I'm fairly confident that I should be able to prove that the maximal rank $\alpha$ is precisely the rank of $H$, yet I can't seem to put my hand on why ? And since the rest of the proof sort of relies on it, it would help if I could prove it. Maybe something is wrong but I think it's supposed to work. At first I sort of hand waved it assuming filling in the details would be easy, but the more I think about it the less I know how to do it. I tried assuming $rank H > \alpha$ and then finding a contradiction to the fact that the morphism $f_i$ is an isomorphism (for $i\geq i_0$) but I didn't succeed. Not quite sure where to go from there.
EDIT: for clarification, the groups $H_n$'s rank is bounded by the rank of $H$ and its increasing with $n$ (or stationary) so it converges towards some $\alpha\in\mathbb{N}$. What I can't prove is that the rank of $H$ is not just an upper bound but the least upper bound, ie $rank\, H =\alpha$.
The idea is that you have a restricted inverse sequence consisting of the $H_n$'s, its inverse limit is (identified with) the subgroup $H$ you are interested in, and $H$ is isomorphic to $H_n$ for $n \ge i_0$.
In more detail you have a commutative diagram of the form $\require{AMScd}$ \begin{CD} ... H_{n} @>f_{n} \mid H_{n}>> H_{n-1} @>f_{n-1} \mid H_{n-1}>> ... @>f_2 \mid H_2 >> H_1 \\ @V \subset VV @V \subset VV @. @V \subset VV \\ ... F_{n} @>f_{n} >> F_{n-1} @>f_{n-1} >> ... @> f_2 >> F_1 \end{CD} The bottom row is, of course, the given inverse sequence. The top row is an inverse sequence having the property that for sufficiently large $n$ the map $f_n \mid H_n : H_n \to H_{n-1}$ is an isomorphism for $n \ge i_0$.
It follows that the inverse limit $H$ of the top row is isomorphic to $H_n$ for $n \ge i_0$, and furthermore that the projection maps $H \mapsto H_n$ are isomorphisms for $n \ge i_0$.

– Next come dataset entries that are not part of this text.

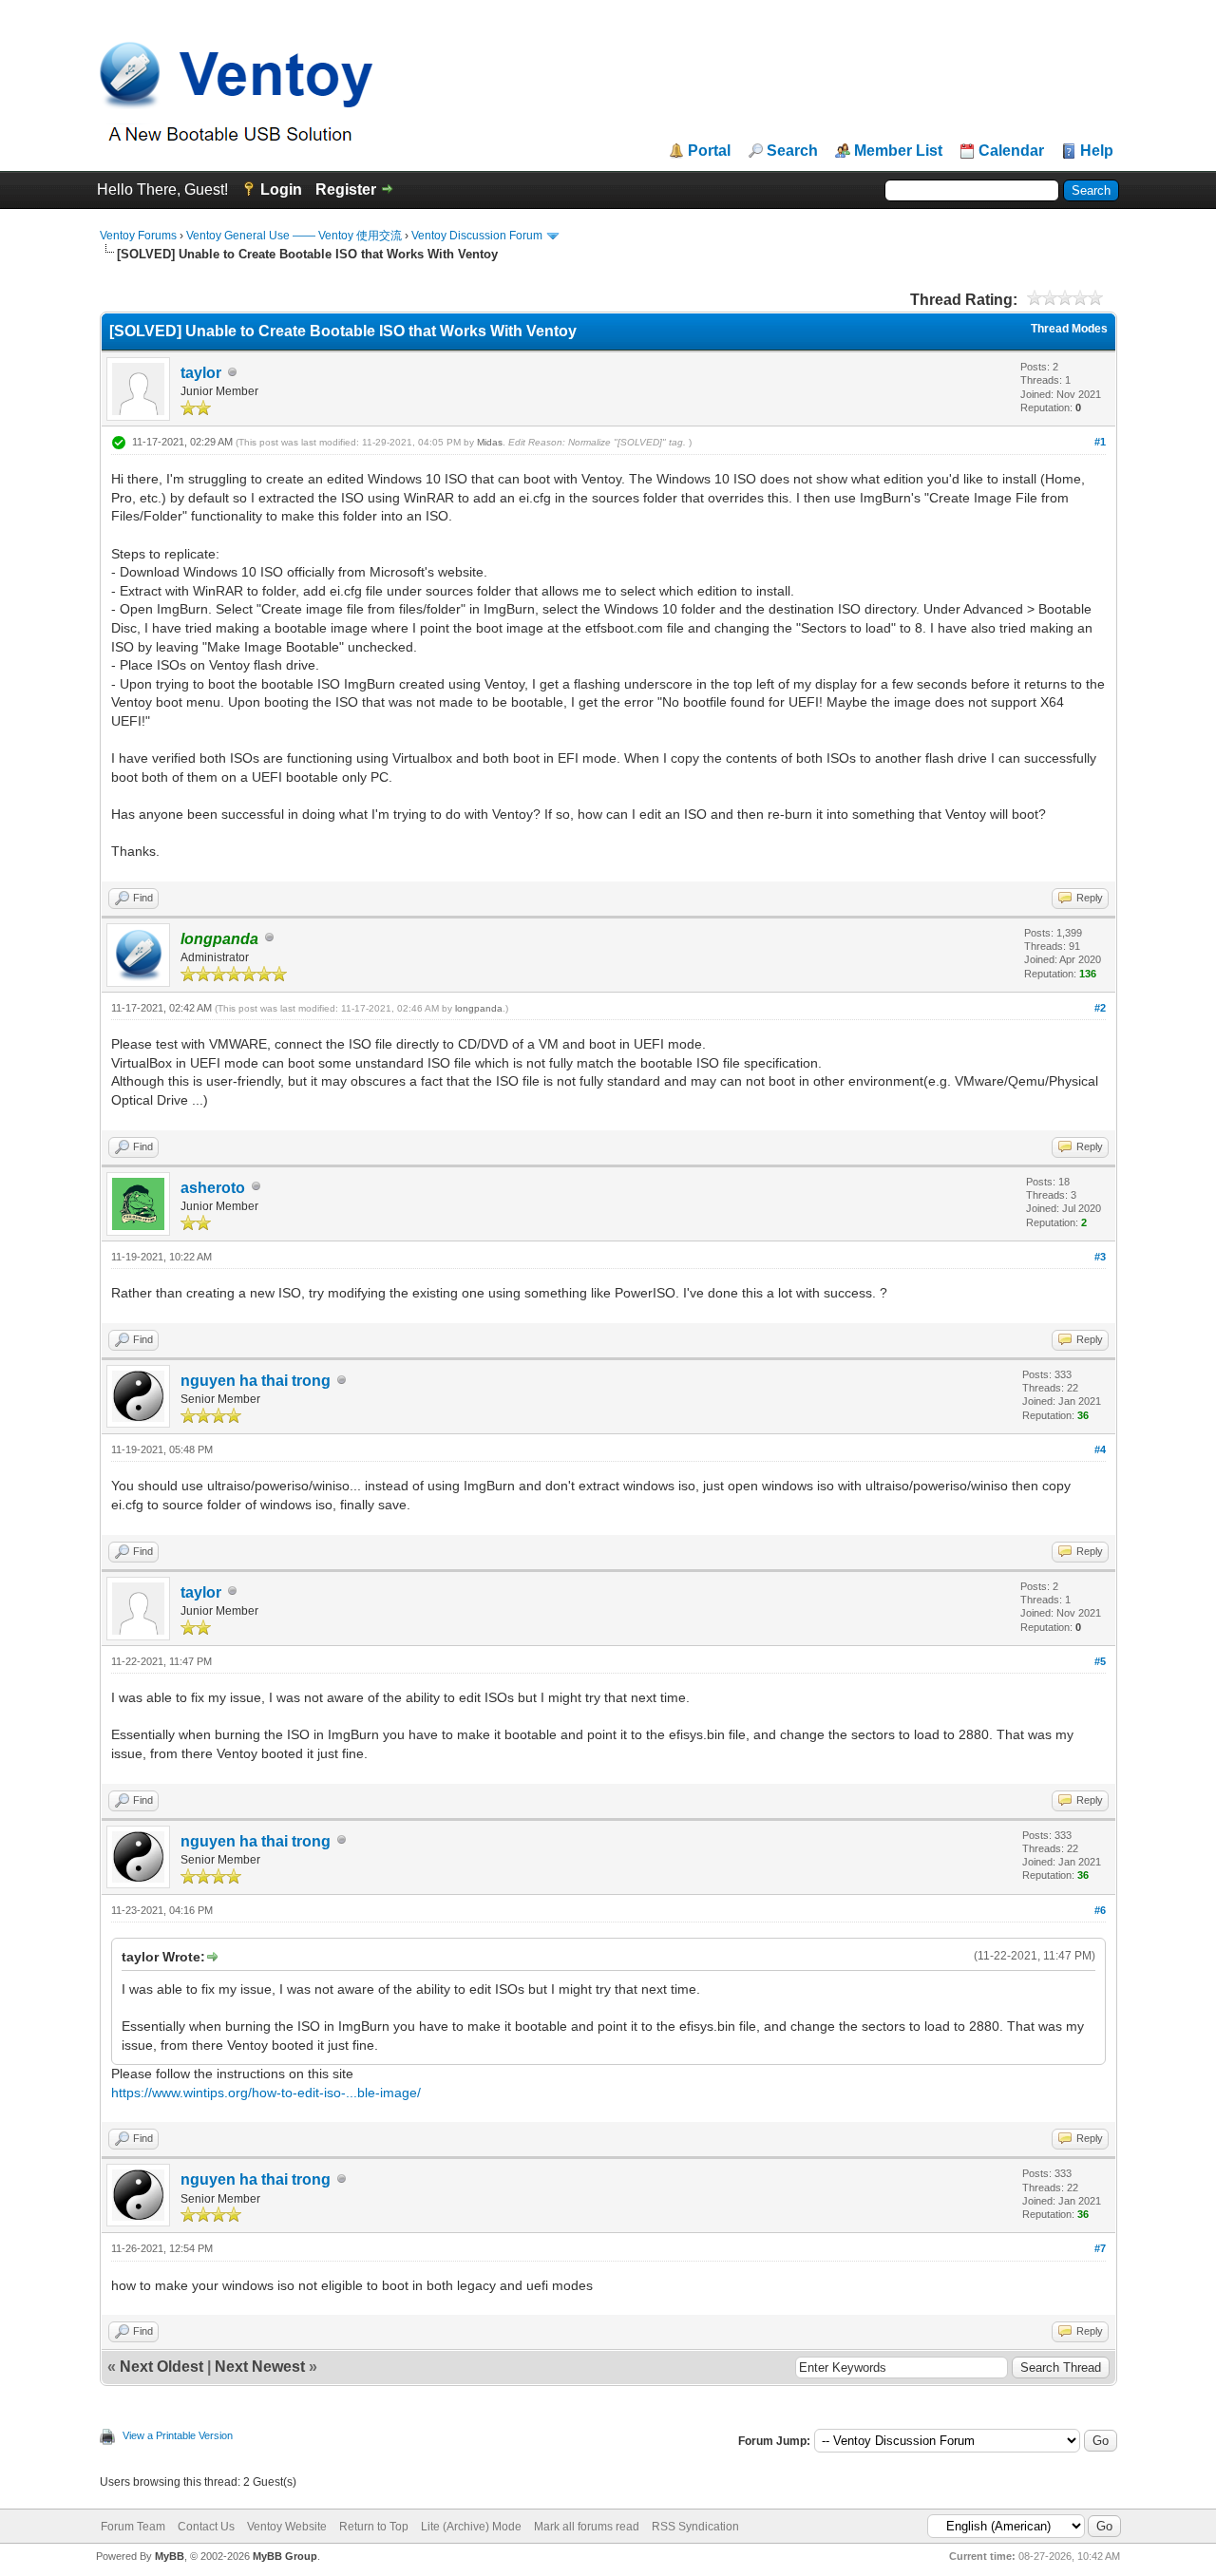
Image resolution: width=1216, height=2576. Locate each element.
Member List (898, 151)
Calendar (1011, 151)
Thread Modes (1069, 328)
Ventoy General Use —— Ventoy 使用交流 (294, 235)
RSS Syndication (695, 2526)
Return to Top (373, 2526)
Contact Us (206, 2526)
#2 (1100, 1007)
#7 (1100, 2248)
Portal (709, 151)
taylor (200, 373)
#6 (1100, 1910)
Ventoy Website (287, 2526)
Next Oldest (161, 2366)
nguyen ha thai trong (255, 1381)
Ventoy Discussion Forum (476, 235)
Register (345, 189)
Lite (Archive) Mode (471, 2526)
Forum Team (133, 2526)
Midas (490, 442)
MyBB (169, 2556)
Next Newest (260, 2366)
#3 (1100, 1256)
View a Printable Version (178, 2435)
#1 (1100, 441)
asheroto (212, 1188)
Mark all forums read (586, 2526)
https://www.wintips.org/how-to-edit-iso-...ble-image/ (266, 2092)
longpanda (479, 1008)
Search (792, 151)
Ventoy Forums (138, 235)
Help (1096, 151)
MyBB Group (285, 2556)
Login (281, 189)
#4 (1100, 1449)
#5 (1100, 1661)
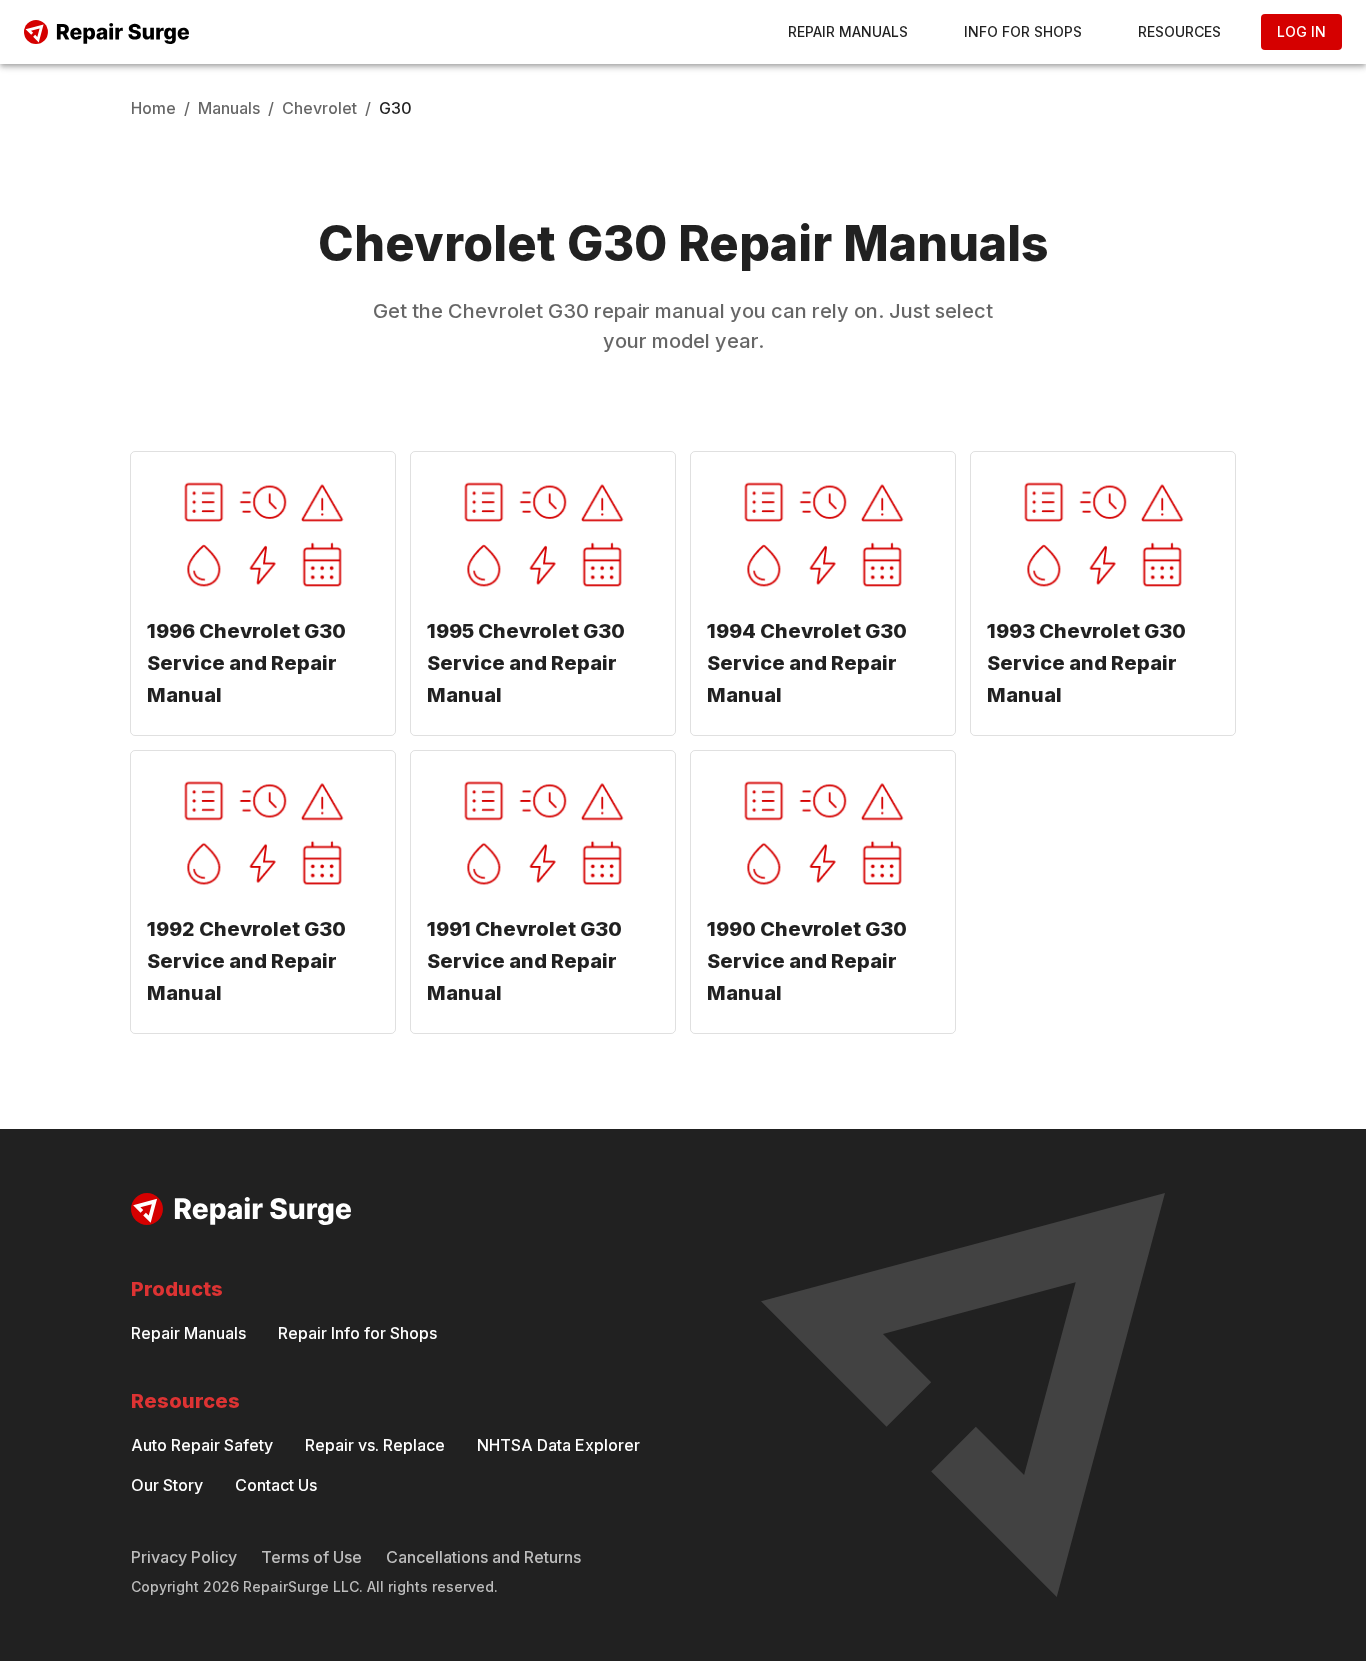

It also follows, from the universal properties of inverse limits, that one has a commutative diagram $$ \begin{CD} H @>>> H_n\\ @V V V @VV \subset V\\ F @>>> F_n \end{CD} $$ where the horizontal arrows are projection maps. Since the top and right arrows are known to be injective, it follows that $H \mapsto F$ is injective, and the image of this injection is the subgroup of $F$ that you want.